C. Player age and bubble performance

Given the conditions in the bubble – restricted movement, common food services, separation from family – one could argue that younger players would benefit more from the “dorm-like” atmosphere in the bubble. Alternatively, elimination of the physical toll associated with travel and away games may have benefitted older players more.

5. Steps

This lab consists of several steps, so it pays to stay organized, and to go step-by-step. The tools we have used in class to this point are sufficient to complete the assignment. The steps to follow are outlined below.

Step 1: Collect the data.

Some web scraping tools work better than others for different websites. You can choose which you like, and if one of them does not work for the data you are trying to retrieve, try another! Wherever possible, start by trying to just cut and paste the relevant data because it is fast and often works. For this lab, you will need data on players and their performance statistics (outside and inside the bubble), salaries, ages, and free agency status. Create .csv files from the following data sources:

Step 2: Prep and merge the data

After extracting the data files, you will need to clean them and bring them together. You can use Tableau Prep to do this (or another tool, like Open Refine, if you prefer). The key things to focus on are removing unnecessary data from each file, giving meaningful names to columns to make them easier to work with, and formatting field names as needed so you can match them with the corresponding name in other files. For instance, since we are merging different files on player name, you will need to make sure that the names will match across files, which requires making sure that they are the same in terms of being uppercase, lowercase, or title case, and ensuring they are in the same order (e.g. first name and then last name). If you have problems matching the two files, check for trailing or leading whitespace in the names in the problematic file.

Merge the different data sources you need for each question into a single Tableau sheet by joining the data sets in Tableau. Information on how to join two data sets in Tableau can be found here. You will need to think carefully about how data sets should be joined (inner join, left join, etc) to make sure you are retaining the right data.

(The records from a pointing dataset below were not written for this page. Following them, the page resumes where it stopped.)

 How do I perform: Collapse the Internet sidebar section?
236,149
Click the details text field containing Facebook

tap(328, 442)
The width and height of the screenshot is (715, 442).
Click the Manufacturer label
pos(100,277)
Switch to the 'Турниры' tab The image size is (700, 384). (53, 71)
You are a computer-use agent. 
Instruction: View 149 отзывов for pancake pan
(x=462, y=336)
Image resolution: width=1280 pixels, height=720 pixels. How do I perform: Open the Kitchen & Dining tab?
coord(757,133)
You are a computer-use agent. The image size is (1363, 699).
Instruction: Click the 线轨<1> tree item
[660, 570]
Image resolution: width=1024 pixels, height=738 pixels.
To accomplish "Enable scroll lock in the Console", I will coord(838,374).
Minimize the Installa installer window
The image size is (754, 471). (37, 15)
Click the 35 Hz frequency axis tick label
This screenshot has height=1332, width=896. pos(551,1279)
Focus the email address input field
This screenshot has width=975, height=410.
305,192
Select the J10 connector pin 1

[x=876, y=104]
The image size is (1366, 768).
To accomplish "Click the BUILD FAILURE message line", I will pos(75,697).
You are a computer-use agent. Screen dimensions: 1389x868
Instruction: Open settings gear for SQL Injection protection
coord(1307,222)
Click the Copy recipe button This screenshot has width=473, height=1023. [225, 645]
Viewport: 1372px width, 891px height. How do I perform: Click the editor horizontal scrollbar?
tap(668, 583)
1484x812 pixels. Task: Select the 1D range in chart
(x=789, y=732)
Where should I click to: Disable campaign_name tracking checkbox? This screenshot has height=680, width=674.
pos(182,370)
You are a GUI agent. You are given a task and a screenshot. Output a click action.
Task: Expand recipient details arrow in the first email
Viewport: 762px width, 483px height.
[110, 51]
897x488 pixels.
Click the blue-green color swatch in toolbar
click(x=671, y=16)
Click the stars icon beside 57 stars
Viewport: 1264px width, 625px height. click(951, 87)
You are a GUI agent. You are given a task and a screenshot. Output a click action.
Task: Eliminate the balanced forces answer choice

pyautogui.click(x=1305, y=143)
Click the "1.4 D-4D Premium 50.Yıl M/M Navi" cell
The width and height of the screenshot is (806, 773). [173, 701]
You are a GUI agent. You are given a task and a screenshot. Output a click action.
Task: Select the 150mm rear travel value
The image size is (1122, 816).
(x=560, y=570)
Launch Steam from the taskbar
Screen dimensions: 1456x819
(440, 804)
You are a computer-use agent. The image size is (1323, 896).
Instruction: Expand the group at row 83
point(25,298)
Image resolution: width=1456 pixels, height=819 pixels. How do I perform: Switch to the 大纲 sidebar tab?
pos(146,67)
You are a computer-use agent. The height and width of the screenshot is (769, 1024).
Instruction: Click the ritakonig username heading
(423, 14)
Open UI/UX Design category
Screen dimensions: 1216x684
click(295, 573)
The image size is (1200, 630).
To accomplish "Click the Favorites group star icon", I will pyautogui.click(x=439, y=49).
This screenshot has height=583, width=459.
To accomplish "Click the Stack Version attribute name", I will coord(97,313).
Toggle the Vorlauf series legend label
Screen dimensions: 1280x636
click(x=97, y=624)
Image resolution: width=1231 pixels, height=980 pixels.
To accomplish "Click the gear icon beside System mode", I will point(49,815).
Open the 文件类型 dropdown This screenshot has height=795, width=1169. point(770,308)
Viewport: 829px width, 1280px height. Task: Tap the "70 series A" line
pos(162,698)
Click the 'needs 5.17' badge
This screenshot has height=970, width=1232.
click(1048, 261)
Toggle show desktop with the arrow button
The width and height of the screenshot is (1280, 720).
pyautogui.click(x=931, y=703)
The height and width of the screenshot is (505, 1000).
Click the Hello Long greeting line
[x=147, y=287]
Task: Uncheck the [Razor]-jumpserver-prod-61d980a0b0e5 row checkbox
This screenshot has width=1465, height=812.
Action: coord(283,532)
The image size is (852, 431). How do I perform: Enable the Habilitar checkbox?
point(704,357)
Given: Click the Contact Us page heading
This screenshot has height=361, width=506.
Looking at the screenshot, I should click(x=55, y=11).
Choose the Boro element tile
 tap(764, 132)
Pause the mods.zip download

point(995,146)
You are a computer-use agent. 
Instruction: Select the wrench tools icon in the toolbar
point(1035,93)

After the data sets are merged, you should have information on player name, plus-minus statistic in the regular season, plus-minus statistic in the bubble, free-agency status, salary, and age for the 350+ players who played in the bubble. Due to different choices made during the cleaning and merge, people may end up with slightly different numbers of players in their final data set. Normally, we would then want to go back and understand where players get lost in the process (e.g. name mismatches, first season players who are in one data set but not the other, etc.) but for the purposes of this lab, as long as the matching process yields a data set with at least 250 players, you can move to the next step.

Step 3: Analyze the data in Tableau

Using Tableau, create charts to satisfy the project deliverables described earlier in this document. Images of these charts (screenshots or image exports embedded into the .pdf document you will submit) will be the final deliverables. As with all projects in this class, it is important that your results are well presented. Graphs should be easy to read and well labeled. Format them on the page so that they are well spaced out. Points will be deducted for sloppy submissions or results that are difficult to read or understand.